Segment Start: Exercise materials

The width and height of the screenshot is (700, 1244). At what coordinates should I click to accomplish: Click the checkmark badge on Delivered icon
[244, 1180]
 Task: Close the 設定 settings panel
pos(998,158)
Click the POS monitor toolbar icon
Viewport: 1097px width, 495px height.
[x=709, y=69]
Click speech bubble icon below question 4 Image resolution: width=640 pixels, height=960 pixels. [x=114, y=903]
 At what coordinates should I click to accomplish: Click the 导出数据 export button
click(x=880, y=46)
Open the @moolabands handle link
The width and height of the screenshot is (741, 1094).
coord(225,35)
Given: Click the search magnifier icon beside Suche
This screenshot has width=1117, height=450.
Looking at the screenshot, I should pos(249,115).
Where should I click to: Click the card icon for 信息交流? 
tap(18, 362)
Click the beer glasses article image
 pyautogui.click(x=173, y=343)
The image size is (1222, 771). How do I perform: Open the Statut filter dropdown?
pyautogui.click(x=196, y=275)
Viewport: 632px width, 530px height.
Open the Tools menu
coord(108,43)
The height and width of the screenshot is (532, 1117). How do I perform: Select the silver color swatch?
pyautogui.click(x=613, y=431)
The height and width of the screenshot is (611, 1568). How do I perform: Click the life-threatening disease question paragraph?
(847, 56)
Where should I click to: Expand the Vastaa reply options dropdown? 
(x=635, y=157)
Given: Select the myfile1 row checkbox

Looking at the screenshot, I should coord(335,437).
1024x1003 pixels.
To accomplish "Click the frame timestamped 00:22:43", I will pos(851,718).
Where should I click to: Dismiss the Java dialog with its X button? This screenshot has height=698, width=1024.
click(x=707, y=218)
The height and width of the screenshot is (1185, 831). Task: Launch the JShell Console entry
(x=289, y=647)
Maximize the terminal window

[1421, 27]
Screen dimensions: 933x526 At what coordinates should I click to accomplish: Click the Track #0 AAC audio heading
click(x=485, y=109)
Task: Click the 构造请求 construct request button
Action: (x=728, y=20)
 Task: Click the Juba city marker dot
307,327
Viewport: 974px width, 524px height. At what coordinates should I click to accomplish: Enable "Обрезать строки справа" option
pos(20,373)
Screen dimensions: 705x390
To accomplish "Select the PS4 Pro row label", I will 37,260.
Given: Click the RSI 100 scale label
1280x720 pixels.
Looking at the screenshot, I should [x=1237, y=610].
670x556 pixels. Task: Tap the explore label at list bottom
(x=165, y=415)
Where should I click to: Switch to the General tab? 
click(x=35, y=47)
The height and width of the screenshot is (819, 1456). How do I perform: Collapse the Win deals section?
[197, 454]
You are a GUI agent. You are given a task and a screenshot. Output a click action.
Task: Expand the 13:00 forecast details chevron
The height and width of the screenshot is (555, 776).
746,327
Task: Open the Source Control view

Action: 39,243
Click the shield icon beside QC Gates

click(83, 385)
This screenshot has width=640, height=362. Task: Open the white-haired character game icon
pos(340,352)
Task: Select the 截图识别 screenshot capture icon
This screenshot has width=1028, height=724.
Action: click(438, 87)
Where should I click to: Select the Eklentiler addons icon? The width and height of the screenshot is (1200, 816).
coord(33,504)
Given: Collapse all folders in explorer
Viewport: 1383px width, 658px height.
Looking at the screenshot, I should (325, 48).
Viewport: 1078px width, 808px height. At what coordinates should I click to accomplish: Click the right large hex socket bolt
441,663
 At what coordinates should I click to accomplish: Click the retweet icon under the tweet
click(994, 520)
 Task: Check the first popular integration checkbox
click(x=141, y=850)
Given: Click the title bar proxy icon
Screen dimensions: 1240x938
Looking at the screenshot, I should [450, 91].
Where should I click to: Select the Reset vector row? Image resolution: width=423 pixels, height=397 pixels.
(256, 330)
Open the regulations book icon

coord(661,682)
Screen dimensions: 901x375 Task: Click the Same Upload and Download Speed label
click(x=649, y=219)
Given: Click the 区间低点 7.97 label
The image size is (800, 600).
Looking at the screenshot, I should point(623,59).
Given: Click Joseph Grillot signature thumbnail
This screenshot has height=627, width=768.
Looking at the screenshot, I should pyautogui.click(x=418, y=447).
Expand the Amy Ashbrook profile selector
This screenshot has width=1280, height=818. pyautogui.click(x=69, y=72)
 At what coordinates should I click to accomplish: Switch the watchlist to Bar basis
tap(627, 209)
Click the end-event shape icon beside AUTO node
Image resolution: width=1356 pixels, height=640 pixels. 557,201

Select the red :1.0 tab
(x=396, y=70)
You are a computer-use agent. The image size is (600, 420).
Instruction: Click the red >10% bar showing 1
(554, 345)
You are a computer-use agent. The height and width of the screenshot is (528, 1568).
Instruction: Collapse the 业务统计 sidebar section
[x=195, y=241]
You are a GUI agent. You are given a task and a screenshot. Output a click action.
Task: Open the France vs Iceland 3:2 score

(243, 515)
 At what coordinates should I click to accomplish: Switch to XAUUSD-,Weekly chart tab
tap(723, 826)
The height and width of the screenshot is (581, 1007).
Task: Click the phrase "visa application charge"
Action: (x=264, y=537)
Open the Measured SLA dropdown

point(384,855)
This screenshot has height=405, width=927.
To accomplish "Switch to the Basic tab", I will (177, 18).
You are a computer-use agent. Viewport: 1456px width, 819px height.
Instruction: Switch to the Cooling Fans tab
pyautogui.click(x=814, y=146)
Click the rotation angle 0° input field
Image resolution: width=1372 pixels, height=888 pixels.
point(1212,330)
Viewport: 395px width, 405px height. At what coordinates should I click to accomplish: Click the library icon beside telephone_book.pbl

Segment End: Exercise materials

• Your objective: The full data must appear again, retyped in every detail.

• Exercise result:
The width and height of the screenshot is (700, 1244). At what coordinates should I click to accomplish: Click the checkmark badge on Delivered icon
[244, 1180]
 Task: Close the 設定 settings panel
pos(998,158)
Click the POS monitor toolbar icon
Viewport: 1097px width, 495px height.
[x=709, y=69]
Click speech bubble icon below question 4 Image resolution: width=640 pixels, height=960 pixels. [x=114, y=903]
 At what coordinates should I click to accomplish: Click the 导出数据 export button
click(x=880, y=46)
Open the @moolabands handle link
The width and height of the screenshot is (741, 1094).
coord(225,35)
Given: Click the search magnifier icon beside Suche
This screenshot has width=1117, height=450.
Looking at the screenshot, I should pos(249,115).
Where should I click to: Click the card icon for 信息交流? 
tap(18, 362)
Click the beer glasses article image
 pyautogui.click(x=173, y=343)
The image size is (1222, 771). How do I perform: Open the Statut filter dropdown?
pyautogui.click(x=196, y=275)
Viewport: 632px width, 530px height.
Open the Tools menu
coord(108,43)
The height and width of the screenshot is (532, 1117). How do I perform: Select the silver color swatch?
pyautogui.click(x=613, y=431)
The height and width of the screenshot is (611, 1568). How do I perform: Click the life-threatening disease question paragraph?
(847, 56)
Where should I click to: Expand the Vastaa reply options dropdown? 
(x=635, y=157)
Given: Select the myfile1 row checkbox

Looking at the screenshot, I should coord(335,437).
1024x1003 pixels.
To accomplish "Click the frame timestamped 00:22:43", I will pos(851,718).
Where should I click to: Dismiss the Java dialog with its X button? This screenshot has height=698, width=1024.
click(x=707, y=218)
The height and width of the screenshot is (1185, 831). Task: Launch the JShell Console entry
(x=289, y=647)
Maximize the terminal window

[1421, 27]
Screen dimensions: 933x526 At what coordinates should I click to accomplish: Click the Track #0 AAC audio heading
click(x=485, y=109)
Task: Click the 构造请求 construct request button
Action: (x=728, y=20)
 Task: Click the Juba city marker dot
307,327
Viewport: 974px width, 524px height. At what coordinates should I click to accomplish: Enable "Обрезать строки справа" option
pos(20,373)
Screen dimensions: 705x390
To accomplish "Select the PS4 Pro row label", I will 37,260.
Given: Click the RSI 100 scale label
1280x720 pixels.
Looking at the screenshot, I should [x=1237, y=610].
670x556 pixels. Task: Tap the explore label at list bottom
(x=165, y=415)
Where should I click to: Switch to the General tab? 
click(x=35, y=47)
The height and width of the screenshot is (819, 1456). How do I perform: Collapse the Win deals section?
[197, 454]
You are a GUI agent. You are given a task and a screenshot. Output a click action.
Task: Expand the 13:00 forecast details chevron
The height and width of the screenshot is (555, 776).
746,327
Task: Open the Source Control view

Action: 39,243
Click the shield icon beside QC Gates

click(83, 385)
This screenshot has width=640, height=362. Task: Open the white-haired character game icon
pos(340,352)
Task: Select the 截图识别 screenshot capture icon
This screenshot has width=1028, height=724.
Action: click(438, 87)
Where should I click to: Select the Eklentiler addons icon? The width and height of the screenshot is (1200, 816).
coord(33,504)
Given: Collapse all folders in explorer
Viewport: 1383px width, 658px height.
Looking at the screenshot, I should (325, 48).
Viewport: 1078px width, 808px height. At what coordinates should I click to accomplish: Click the right large hex socket bolt
441,663
 At what coordinates should I click to accomplish: Click the retweet icon under the tweet
click(994, 520)
 Task: Check the first popular integration checkbox
click(x=141, y=850)
Given: Click the title bar proxy icon
Screen dimensions: 1240x938
Looking at the screenshot, I should [450, 91].
Where should I click to: Select the Reset vector row? Image resolution: width=423 pixels, height=397 pixels.
(256, 330)
Open the regulations book icon

coord(661,682)
Screen dimensions: 901x375 Task: Click the Same Upload and Download Speed label
click(x=649, y=219)
Given: Click the 区间低点 7.97 label
The image size is (800, 600).
Looking at the screenshot, I should point(623,59).
Given: Click Joseph Grillot signature thumbnail
This screenshot has height=627, width=768.
Looking at the screenshot, I should pyautogui.click(x=418, y=447).
Expand the Amy Ashbrook profile selector
This screenshot has width=1280, height=818. pyautogui.click(x=69, y=72)
 At what coordinates should I click to accomplish: Switch the watchlist to Bar basis
tap(627, 209)
Click the end-event shape icon beside AUTO node
Image resolution: width=1356 pixels, height=640 pixels. 557,201

Select the red :1.0 tab
(x=396, y=70)
You are a computer-use agent. The image size is (600, 420).
Instruction: Click the red >10% bar showing 1
(554, 345)
You are a computer-use agent. The height and width of the screenshot is (528, 1568).
Instruction: Collapse the 业务统计 sidebar section
[x=195, y=241]
You are a GUI agent. You are given a task and a screenshot. Output a click action.
Task: Open the France vs Iceland 3:2 score

(243, 515)
 At what coordinates should I click to accomplish: Switch to XAUUSD-,Weekly chart tab
tap(723, 826)
The height and width of the screenshot is (581, 1007).
Task: Click the phrase "visa application charge"
Action: (x=264, y=537)
Open the Measured SLA dropdown

point(384,855)
This screenshot has height=405, width=927.
To accomplish "Switch to the Basic tab", I will (177, 18).
You are a computer-use agent. Viewport: 1456px width, 819px height.
Instruction: Switch to the Cooling Fans tab
pyautogui.click(x=814, y=146)
Click the rotation angle 0° input field
Image resolution: width=1372 pixels, height=888 pixels.
point(1212,330)
Viewport: 395px width, 405px height. At what coordinates should I click to accomplish: Click the library icon beside telephone_book.pbl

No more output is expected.